# [Entries from a dataset]
******
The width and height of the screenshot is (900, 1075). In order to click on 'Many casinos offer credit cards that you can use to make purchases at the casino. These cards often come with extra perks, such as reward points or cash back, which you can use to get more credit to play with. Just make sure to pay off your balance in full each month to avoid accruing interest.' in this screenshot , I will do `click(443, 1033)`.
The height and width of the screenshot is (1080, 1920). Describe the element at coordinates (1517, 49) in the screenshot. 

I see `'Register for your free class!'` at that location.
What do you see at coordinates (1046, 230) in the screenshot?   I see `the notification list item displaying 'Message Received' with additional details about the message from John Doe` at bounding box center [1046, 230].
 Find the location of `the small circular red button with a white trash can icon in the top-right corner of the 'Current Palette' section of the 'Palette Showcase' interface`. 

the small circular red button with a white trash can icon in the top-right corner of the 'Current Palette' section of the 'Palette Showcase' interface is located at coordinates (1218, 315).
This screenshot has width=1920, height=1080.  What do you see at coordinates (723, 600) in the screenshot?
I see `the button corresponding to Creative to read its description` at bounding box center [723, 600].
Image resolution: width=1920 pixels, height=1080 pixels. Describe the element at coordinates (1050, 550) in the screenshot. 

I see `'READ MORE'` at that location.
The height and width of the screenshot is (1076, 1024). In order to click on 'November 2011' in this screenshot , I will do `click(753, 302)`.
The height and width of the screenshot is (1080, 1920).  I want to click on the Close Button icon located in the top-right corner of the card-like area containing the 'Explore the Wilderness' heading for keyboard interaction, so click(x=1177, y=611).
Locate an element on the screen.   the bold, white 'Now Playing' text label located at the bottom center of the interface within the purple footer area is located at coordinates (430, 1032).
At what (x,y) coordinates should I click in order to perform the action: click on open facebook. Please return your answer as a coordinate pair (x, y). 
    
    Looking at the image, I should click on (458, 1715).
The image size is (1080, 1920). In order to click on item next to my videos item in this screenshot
******
# [Problem to work on]
Rewrite the items above with "Describe the element at coordinates" replaced by "Identify the element at coordinates" everywhere it occurs, leaving everything else unchanged.

# [Expected answer]
The width and height of the screenshot is (900, 1075). In order to click on 'Many casinos offer credit cards that you can use to make purchases at the casino. These cards often come with extra perks, such as reward points or cash back, which you can use to get more credit to play with. Just make sure to pay off your balance in full each month to avoid accruing interest.' in this screenshot , I will do `click(443, 1033)`.
The height and width of the screenshot is (1080, 1920). Identify the element at coordinates (1517, 49) in the screenshot. 

I see `'Register for your free class!'` at that location.
What do you see at coordinates (1046, 230) in the screenshot?   I see `the notification list item displaying 'Message Received' with additional details about the message from John Doe` at bounding box center [1046, 230].
 Find the location of `the small circular red button with a white trash can icon in the top-right corner of the 'Current Palette' section of the 'Palette Showcase' interface`. 

the small circular red button with a white trash can icon in the top-right corner of the 'Current Palette' section of the 'Palette Showcase' interface is located at coordinates (1218, 315).
This screenshot has width=1920, height=1080.  What do you see at coordinates (723, 600) in the screenshot?
I see `the button corresponding to Creative to read its description` at bounding box center [723, 600].
Image resolution: width=1920 pixels, height=1080 pixels. Identify the element at coordinates (1050, 550) in the screenshot. 

I see `'READ MORE'` at that location.
The height and width of the screenshot is (1076, 1024). In order to click on 'November 2011' in this screenshot , I will do `click(753, 302)`.
The height and width of the screenshot is (1080, 1920).  I want to click on the Close Button icon located in the top-right corner of the card-like area containing the 'Explore the Wilderness' heading for keyboard interaction, so click(x=1177, y=611).
Locate an element on the screen.   the bold, white 'Now Playing' text label located at the bottom center of the interface within the purple footer area is located at coordinates (430, 1032).
At what (x,y) coordinates should I click in order to perform the action: click on open facebook. Please return your answer as a coordinate pair (x, y). 
    
    Looking at the image, I should click on (458, 1715).
The image size is (1080, 1920). In order to click on item next to my videos item in this screenshot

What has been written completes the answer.